START DATA FOR PROCESSING

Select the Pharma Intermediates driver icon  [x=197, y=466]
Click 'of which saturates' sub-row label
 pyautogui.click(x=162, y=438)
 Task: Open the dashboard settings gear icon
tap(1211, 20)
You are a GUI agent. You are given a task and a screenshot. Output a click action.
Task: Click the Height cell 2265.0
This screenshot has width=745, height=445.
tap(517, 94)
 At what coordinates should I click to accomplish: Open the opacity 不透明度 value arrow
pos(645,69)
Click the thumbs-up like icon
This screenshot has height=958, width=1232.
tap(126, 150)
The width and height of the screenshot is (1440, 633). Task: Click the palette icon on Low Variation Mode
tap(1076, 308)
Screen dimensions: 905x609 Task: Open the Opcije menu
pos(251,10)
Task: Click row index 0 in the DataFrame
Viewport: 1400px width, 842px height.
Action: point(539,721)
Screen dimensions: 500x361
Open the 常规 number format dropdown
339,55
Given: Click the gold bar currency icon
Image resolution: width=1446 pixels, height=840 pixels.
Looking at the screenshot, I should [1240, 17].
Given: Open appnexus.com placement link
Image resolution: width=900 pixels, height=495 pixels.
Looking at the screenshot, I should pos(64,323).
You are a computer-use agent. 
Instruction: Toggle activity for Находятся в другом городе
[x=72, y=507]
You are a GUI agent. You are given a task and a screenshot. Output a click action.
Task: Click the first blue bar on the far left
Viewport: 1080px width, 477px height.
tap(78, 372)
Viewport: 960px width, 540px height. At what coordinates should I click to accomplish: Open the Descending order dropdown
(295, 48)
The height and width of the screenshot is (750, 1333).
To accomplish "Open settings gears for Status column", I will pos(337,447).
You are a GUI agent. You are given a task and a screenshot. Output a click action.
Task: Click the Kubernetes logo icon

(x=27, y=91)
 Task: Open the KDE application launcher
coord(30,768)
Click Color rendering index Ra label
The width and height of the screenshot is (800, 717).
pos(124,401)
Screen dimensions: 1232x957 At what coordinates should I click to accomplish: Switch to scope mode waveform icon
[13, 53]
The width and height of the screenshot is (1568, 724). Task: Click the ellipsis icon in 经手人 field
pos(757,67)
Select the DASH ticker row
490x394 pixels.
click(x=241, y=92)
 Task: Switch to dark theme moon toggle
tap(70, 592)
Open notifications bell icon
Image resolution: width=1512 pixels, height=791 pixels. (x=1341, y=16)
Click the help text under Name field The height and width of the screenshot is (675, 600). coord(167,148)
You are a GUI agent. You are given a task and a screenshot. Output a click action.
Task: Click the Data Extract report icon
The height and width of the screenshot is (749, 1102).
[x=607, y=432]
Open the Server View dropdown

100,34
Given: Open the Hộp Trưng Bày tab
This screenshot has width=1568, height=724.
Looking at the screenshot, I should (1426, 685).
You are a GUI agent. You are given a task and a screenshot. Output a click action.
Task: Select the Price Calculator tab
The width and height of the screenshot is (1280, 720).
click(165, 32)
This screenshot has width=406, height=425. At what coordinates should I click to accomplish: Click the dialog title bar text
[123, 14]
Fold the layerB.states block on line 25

END DATA FOR PROCESSING

→ **TASK REQUIREMENTS**:
Output every line from the records, exactly as written.

→ **RESPONSE**:
Select the Pharma Intermediates driver icon  [x=197, y=466]
Click 'of which saturates' sub-row label
 pyautogui.click(x=162, y=438)
 Task: Open the dashboard settings gear icon
tap(1211, 20)
You are a GUI agent. You are given a task and a screenshot. Output a click action.
Task: Click the Height cell 2265.0
This screenshot has width=745, height=445.
tap(517, 94)
 At what coordinates should I click to accomplish: Open the opacity 不透明度 value arrow
pos(645,69)
Click the thumbs-up like icon
This screenshot has height=958, width=1232.
tap(126, 150)
The width and height of the screenshot is (1440, 633). Task: Click the palette icon on Low Variation Mode
tap(1076, 308)
Screen dimensions: 905x609 Task: Open the Opcije menu
pos(251,10)
Task: Click row index 0 in the DataFrame
Viewport: 1400px width, 842px height.
Action: point(539,721)
Screen dimensions: 500x361
Open the 常规 number format dropdown
339,55
Given: Click the gold bar currency icon
Image resolution: width=1446 pixels, height=840 pixels.
Looking at the screenshot, I should [1240, 17].
Given: Open appnexus.com placement link
Image resolution: width=900 pixels, height=495 pixels.
Looking at the screenshot, I should pos(64,323).
You are a computer-use agent. 
Instruction: Toggle activity for Находятся в другом городе
[x=72, y=507]
You are a GUI agent. You are given a task and a screenshot. Output a click action.
Task: Click the first blue bar on the far left
Viewport: 1080px width, 477px height.
tap(78, 372)
Viewport: 960px width, 540px height. At what coordinates should I click to accomplish: Open the Descending order dropdown
(295, 48)
The height and width of the screenshot is (750, 1333).
To accomplish "Open settings gears for Status column", I will pos(337,447).
You are a GUI agent. You are given a task and a screenshot. Output a click action.
Task: Click the Kubernetes logo icon

(x=27, y=91)
 Task: Open the KDE application launcher
coord(30,768)
Click Color rendering index Ra label
The width and height of the screenshot is (800, 717).
pos(124,401)
Screen dimensions: 1232x957 At what coordinates should I click to accomplish: Switch to scope mode waveform icon
[13, 53]
The width and height of the screenshot is (1568, 724). Task: Click the ellipsis icon in 经手人 field
pos(757,67)
Select the DASH ticker row
490x394 pixels.
click(x=241, y=92)
 Task: Switch to dark theme moon toggle
tap(70, 592)
Open notifications bell icon
Image resolution: width=1512 pixels, height=791 pixels. (x=1341, y=16)
Click the help text under Name field The height and width of the screenshot is (675, 600). coord(167,148)
You are a GUI agent. You are given a task and a screenshot. Output a click action.
Task: Click the Data Extract report icon
The height and width of the screenshot is (749, 1102).
[x=607, y=432]
Open the Server View dropdown

100,34
Given: Open the Hộp Trưng Bày tab
This screenshot has width=1568, height=724.
Looking at the screenshot, I should (1426, 685).
You are a GUI agent. You are given a task and a screenshot. Output a click action.
Task: Select the Price Calculator tab
The width and height of the screenshot is (1280, 720).
click(165, 32)
This screenshot has width=406, height=425. At what coordinates should I click to accomplish: Click the dialog title bar text
[123, 14]
Fold the layerB.states block on line 25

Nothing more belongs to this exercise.